WHAT IS REQUIRED:
Please set down each of the lines below once more, exactly, omitting all pictures.

---

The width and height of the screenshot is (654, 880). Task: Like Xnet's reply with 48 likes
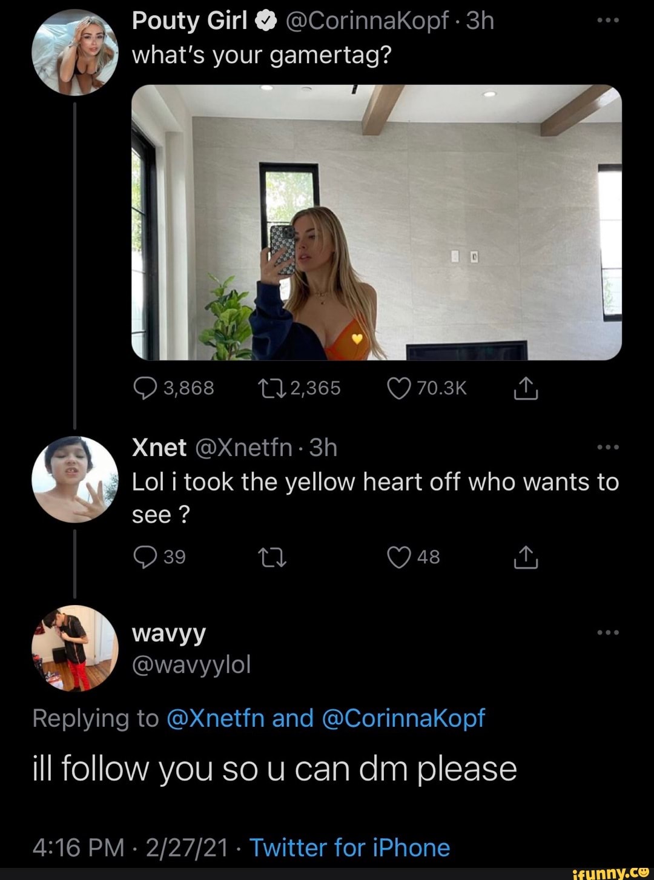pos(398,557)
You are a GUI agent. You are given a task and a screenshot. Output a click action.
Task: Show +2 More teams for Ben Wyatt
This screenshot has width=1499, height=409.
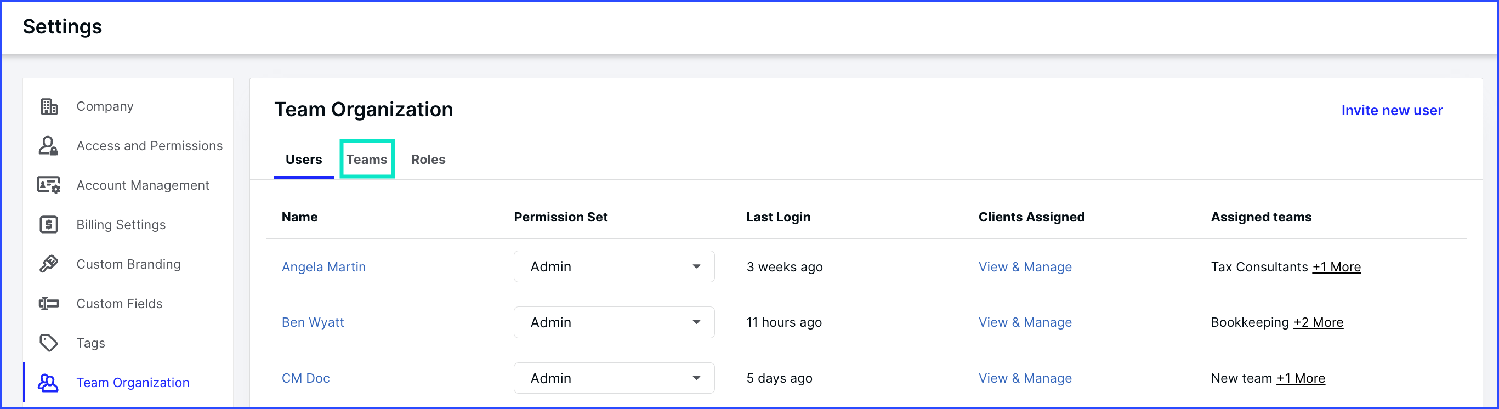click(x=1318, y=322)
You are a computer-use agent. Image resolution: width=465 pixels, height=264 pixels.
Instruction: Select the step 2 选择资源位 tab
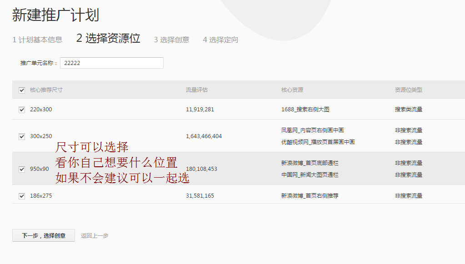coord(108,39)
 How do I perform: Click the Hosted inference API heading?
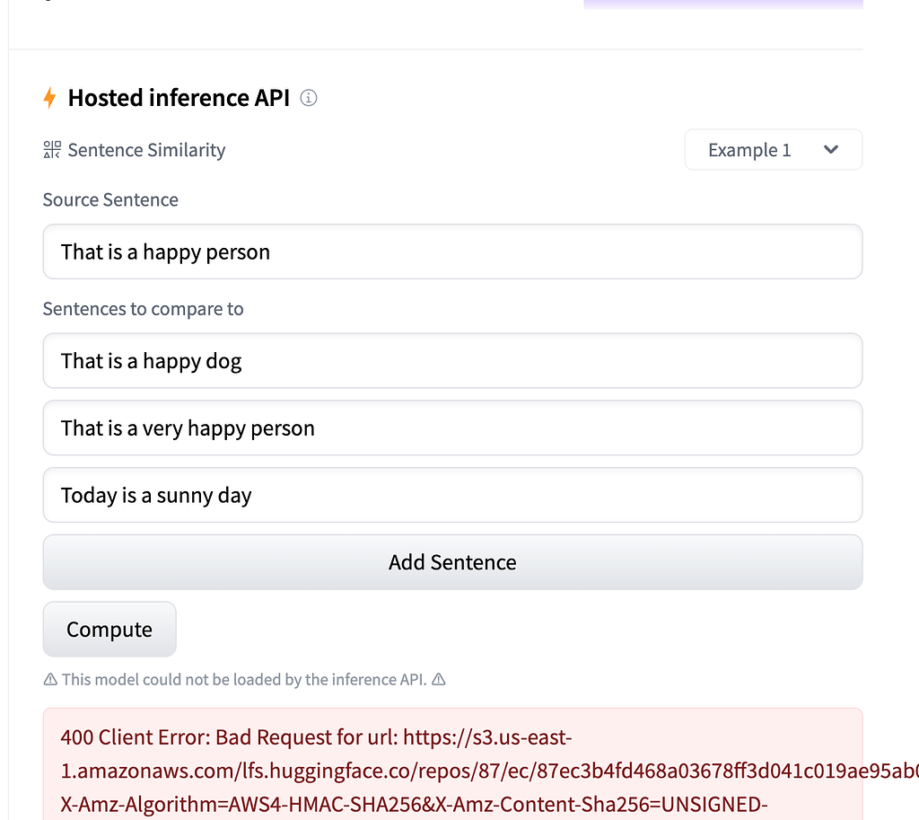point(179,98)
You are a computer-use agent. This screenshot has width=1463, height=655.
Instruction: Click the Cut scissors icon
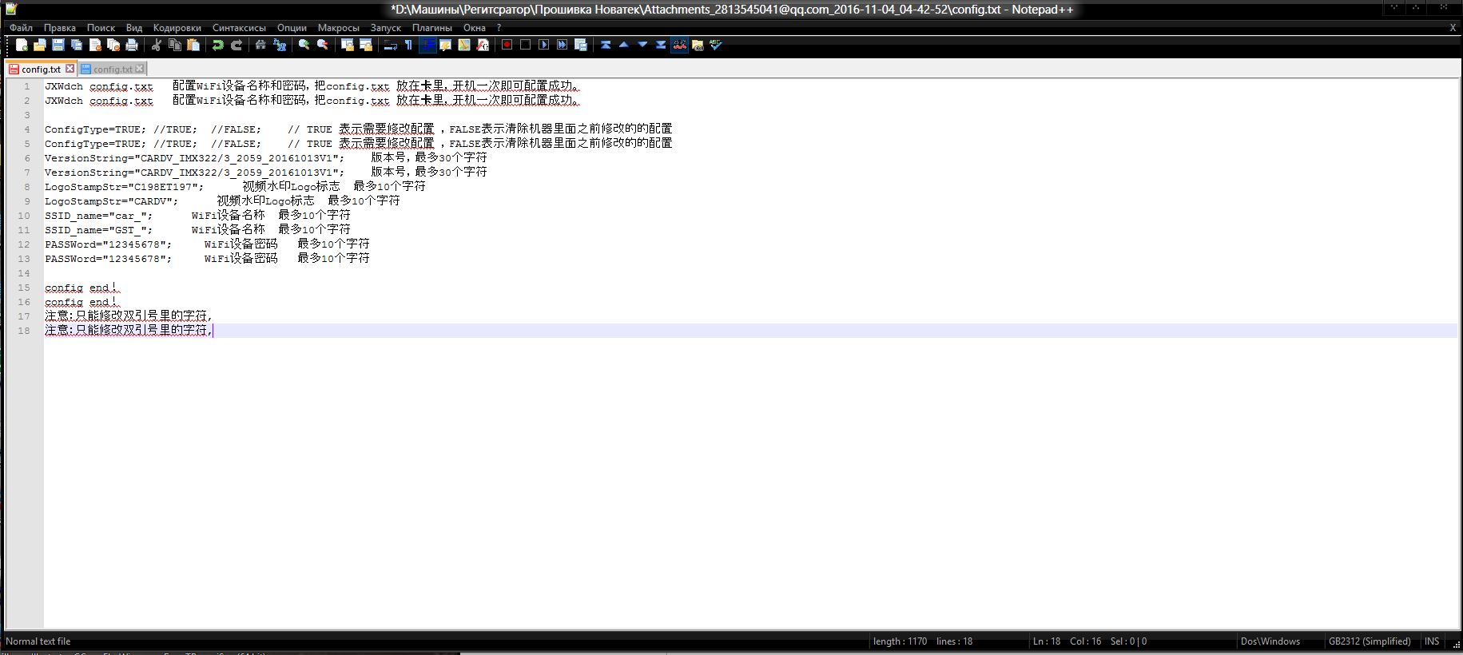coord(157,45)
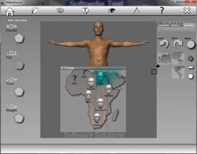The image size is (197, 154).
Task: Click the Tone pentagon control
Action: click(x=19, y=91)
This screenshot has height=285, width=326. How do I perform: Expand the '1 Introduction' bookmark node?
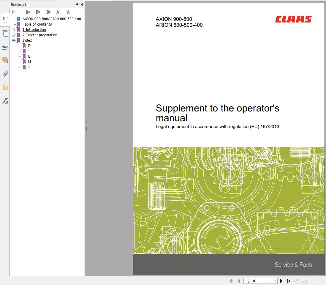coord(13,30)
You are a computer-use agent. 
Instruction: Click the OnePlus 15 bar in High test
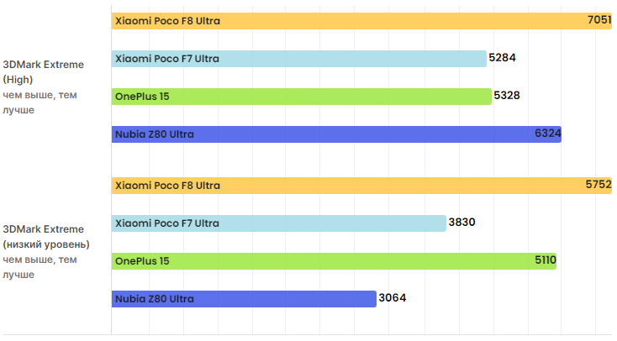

---

EXERCISE RESULT:
The width and height of the screenshot is (654, 880). Task: Like Xnet's reply with 48 likes
pos(398,557)
You are a GUI agent. You are given a task and a screenshot. Output a click action.
Task: Show +2 More teams for Ben Wyatt
This screenshot has width=1499, height=409.
click(x=1318, y=322)
You are a computer-use agent. Image resolution: width=465 pixels, height=264 pixels.
Instruction: Select the step 2 选择资源位 tab
coord(108,39)
 How do I perform: Click the Hosted inference API heading?
point(179,98)
You are a computer-use agent. This screenshot has width=1463, height=655.
Instruction: Click the Cut scissors icon
coord(157,45)
The image size is (197, 154).
Task: Click the Tone pentagon control
Action: click(x=19, y=91)
This screenshot has height=285, width=326. How do I perform: Expand the '1 Introduction' bookmark node?
coord(13,30)
You are a computer-use agent. 
Instruction: Click the OnePlus 15 bar in High test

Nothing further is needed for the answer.